**Required action:**
Give the number of lines in the material below that contain the word "computer". No other content is needed.

**Provided data:**
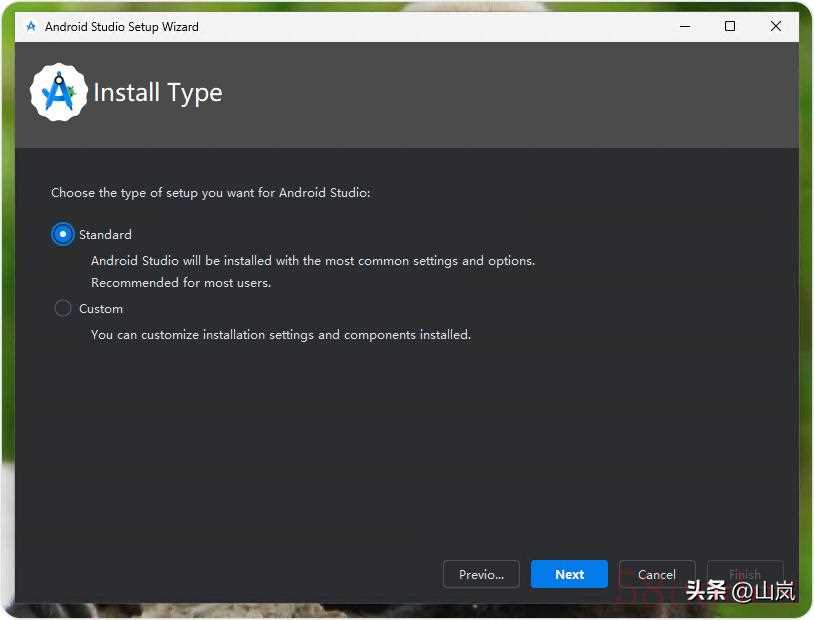Image resolution: width=814 pixels, height=620 pixels.
Task: Click the Install Type heading
Action: coord(158,93)
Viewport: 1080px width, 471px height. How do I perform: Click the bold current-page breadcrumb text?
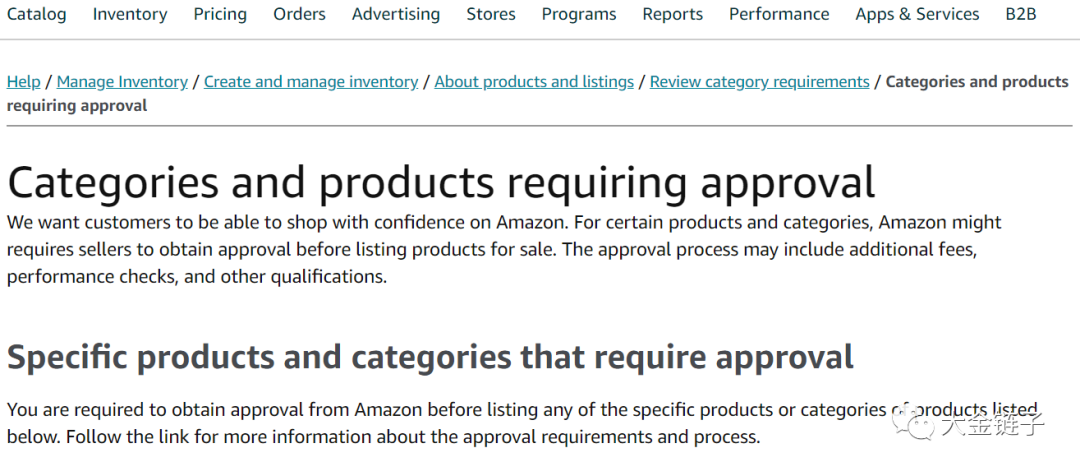tap(538, 94)
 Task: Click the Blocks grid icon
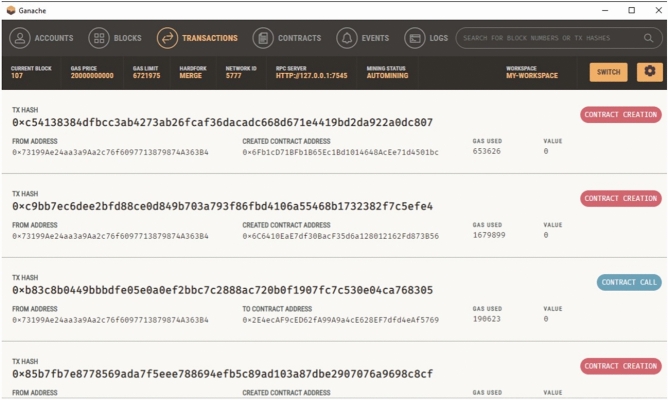click(99, 38)
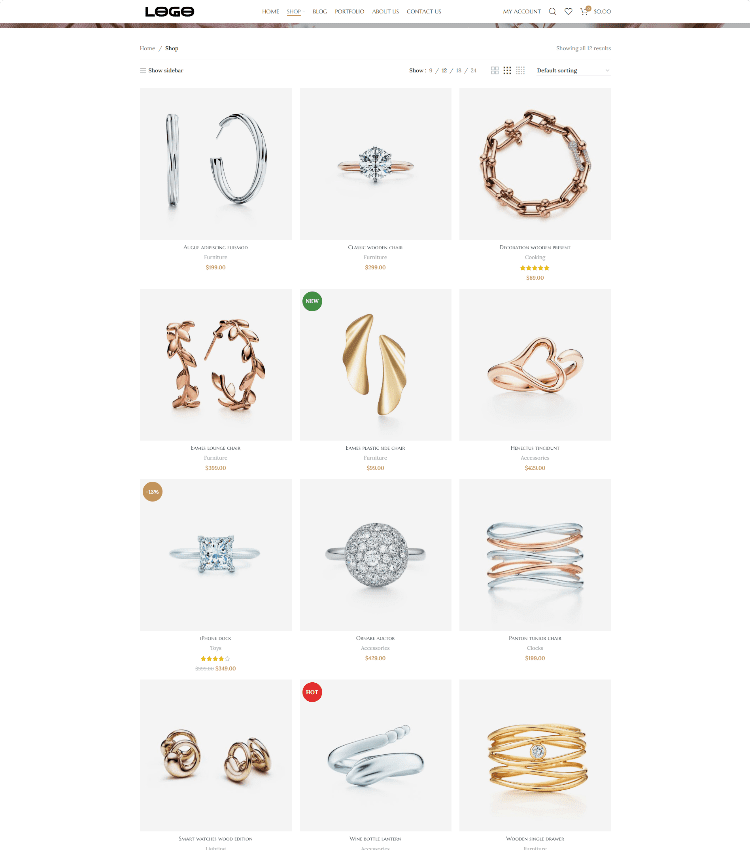
Task: Click the Home breadcrumb link
Action: (x=147, y=48)
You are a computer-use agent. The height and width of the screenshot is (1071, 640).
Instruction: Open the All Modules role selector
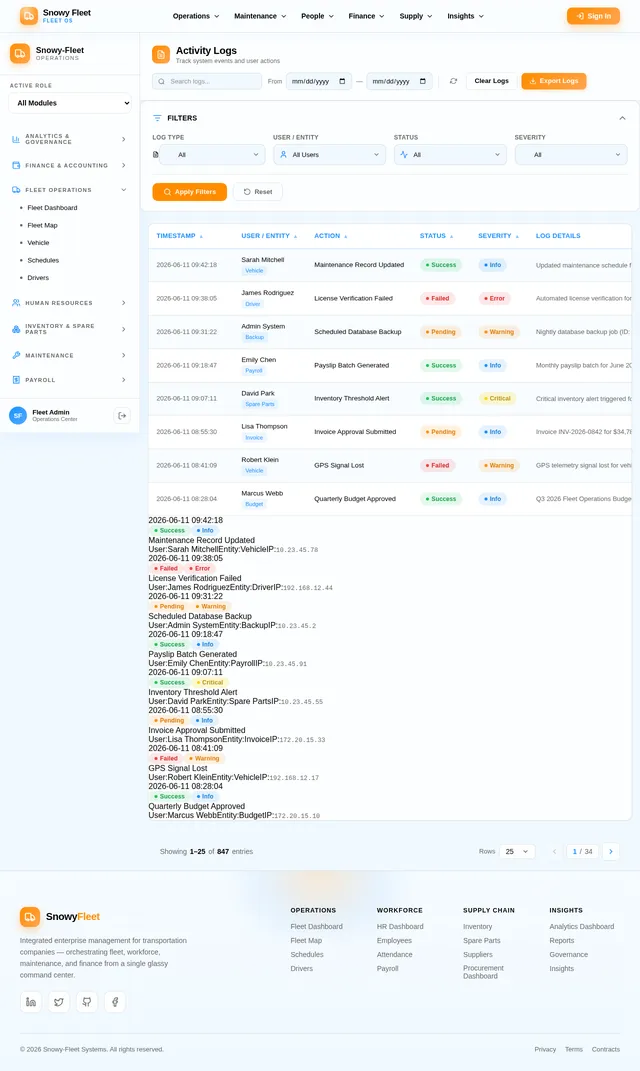(x=70, y=103)
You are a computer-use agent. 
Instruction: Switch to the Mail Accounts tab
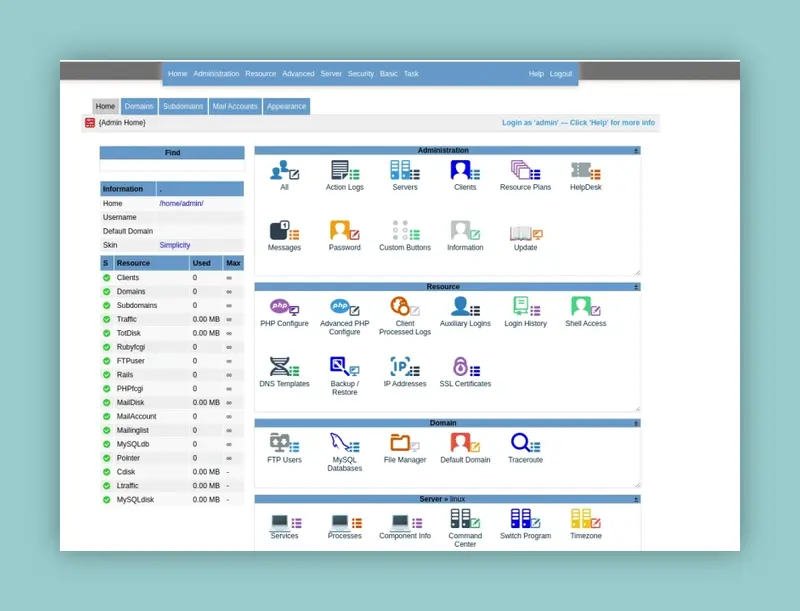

**Answer for the task:**
2